My great-granddaughter to me (via my daughter and grandson): XYXY
The first X is my-great-granddaughter, the Y following is her father, my grandson, then the X is my daughter, and the last Y is me.

Interestingly, the first example works down from my great-grandfather to me, but the second works up from my great-granddaughter to me. The direction doesn’t matter. The notation will always denote the path from the first person to the second.

Let’s get more complicated and include relationships that have a common ancestor:

My first cousin once removed to me: XYXYXY
Well, there’s many different ways a person can be a first cousin once removed (1c1r) to me. I’m picking just one of these possibilities with the person being the daughter of my first cousin. So this designates that my 1c1r is female, her father is my first cousin, and his mother’s father is my grandfather. And the connection is on my mother’s side.

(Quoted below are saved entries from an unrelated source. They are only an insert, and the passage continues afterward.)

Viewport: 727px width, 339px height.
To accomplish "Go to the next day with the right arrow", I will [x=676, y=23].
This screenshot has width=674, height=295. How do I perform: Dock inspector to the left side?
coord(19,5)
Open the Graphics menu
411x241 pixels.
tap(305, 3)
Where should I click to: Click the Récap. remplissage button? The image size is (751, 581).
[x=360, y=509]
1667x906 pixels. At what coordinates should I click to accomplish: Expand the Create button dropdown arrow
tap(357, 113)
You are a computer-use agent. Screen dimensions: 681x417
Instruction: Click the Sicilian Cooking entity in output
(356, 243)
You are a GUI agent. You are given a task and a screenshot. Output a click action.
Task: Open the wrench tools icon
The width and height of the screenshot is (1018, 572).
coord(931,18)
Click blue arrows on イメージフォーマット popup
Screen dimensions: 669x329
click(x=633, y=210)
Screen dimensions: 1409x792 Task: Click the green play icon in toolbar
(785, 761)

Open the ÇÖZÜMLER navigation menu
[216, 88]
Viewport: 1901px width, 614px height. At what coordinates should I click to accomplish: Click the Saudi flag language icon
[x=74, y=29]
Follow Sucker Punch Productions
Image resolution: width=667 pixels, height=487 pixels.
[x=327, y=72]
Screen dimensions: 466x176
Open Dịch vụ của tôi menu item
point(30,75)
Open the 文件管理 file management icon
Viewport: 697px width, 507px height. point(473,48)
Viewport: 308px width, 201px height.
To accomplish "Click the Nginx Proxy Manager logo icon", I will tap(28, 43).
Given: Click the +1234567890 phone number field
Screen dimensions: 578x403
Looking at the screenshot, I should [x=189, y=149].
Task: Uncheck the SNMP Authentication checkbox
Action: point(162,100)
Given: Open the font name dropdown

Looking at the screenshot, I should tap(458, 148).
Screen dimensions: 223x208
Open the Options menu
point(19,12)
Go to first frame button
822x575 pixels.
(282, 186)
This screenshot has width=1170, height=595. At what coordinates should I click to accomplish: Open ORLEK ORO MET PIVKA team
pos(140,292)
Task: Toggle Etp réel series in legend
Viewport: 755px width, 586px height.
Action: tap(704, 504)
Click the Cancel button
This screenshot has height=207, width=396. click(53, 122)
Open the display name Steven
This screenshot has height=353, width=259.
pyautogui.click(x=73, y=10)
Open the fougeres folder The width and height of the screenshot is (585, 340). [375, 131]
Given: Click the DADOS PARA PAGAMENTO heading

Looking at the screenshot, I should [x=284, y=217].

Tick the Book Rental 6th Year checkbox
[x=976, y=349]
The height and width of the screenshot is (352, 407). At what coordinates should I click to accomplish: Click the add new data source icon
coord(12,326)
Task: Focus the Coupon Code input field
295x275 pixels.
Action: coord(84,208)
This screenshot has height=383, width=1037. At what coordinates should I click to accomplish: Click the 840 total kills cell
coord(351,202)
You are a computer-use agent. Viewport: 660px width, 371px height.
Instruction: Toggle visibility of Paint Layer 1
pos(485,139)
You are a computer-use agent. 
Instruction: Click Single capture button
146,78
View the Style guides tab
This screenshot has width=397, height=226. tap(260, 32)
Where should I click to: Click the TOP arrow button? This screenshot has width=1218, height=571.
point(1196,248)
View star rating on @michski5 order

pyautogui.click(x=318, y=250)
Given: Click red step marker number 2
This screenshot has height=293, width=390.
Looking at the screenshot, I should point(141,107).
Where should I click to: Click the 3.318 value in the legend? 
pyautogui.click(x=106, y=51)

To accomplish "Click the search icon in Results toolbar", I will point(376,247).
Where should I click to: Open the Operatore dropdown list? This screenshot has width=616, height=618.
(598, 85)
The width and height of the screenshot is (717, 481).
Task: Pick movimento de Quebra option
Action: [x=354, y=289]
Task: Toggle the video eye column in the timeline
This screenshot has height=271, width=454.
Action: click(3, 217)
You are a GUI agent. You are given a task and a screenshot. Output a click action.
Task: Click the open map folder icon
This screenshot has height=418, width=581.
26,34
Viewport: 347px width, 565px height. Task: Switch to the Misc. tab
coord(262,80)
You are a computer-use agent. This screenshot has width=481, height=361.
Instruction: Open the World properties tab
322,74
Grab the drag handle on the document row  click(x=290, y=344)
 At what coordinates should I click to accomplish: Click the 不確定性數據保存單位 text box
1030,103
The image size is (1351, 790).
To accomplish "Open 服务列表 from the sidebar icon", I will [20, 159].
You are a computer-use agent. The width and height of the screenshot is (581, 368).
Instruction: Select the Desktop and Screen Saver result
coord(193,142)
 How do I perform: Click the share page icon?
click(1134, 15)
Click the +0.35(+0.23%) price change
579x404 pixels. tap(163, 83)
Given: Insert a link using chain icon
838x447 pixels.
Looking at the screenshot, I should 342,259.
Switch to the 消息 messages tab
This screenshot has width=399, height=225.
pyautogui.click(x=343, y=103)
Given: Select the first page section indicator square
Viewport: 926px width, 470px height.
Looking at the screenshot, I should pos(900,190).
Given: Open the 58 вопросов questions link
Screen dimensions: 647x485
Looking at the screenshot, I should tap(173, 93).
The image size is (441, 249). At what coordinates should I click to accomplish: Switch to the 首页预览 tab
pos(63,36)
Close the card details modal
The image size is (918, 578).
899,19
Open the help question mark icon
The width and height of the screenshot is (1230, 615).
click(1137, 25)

Here, the path actually goes up to the common ancestor, and then back down to the proband. In fact, there are really two common ancestors for this line, the other one being my grandmother, and that line would be: XYXXXY with the “Y” in the fourth position being replaced by an “X”.

Why do we need this? Well, from the series of letters, the DNA-based relationship of the two people can be calculated. The first two examples YYXY and YXYX take 3 steps to go from the first person to the last. Each step is a sharing of 50% the autosomal DNA. That means the first and fourth people should share 50% x 50% x 50% = 12.5% of their autosomal DNA. The XYXYXY in example 3 has six steps from the first to the last. They should share 3.125% of their DNA.

That 3.125% is for the male common ancestor. If his wife/partner is also a common ancestor, then her connection adds another 3.125% and you get the total autosomal share of 6.25% for a first cousin once removed, which is what all the tables say as shown in the graphic below from DNA-explained.com:

The designation of the sex along the way is also important. All Y’s from the person of interest to your common ancestor indicate a male-line connection and you’ve found a person who could very well be a Y-DNA candidate for your common ancestor. All X’s may indicate a Mitochondrial DNA candidate for your common ancestor. Also, the exact specification of the X’s and Y’s along the way can be used to determine the percentage share of your X chromosome. Using this information, I’ll be able to get Behold to display these percentages.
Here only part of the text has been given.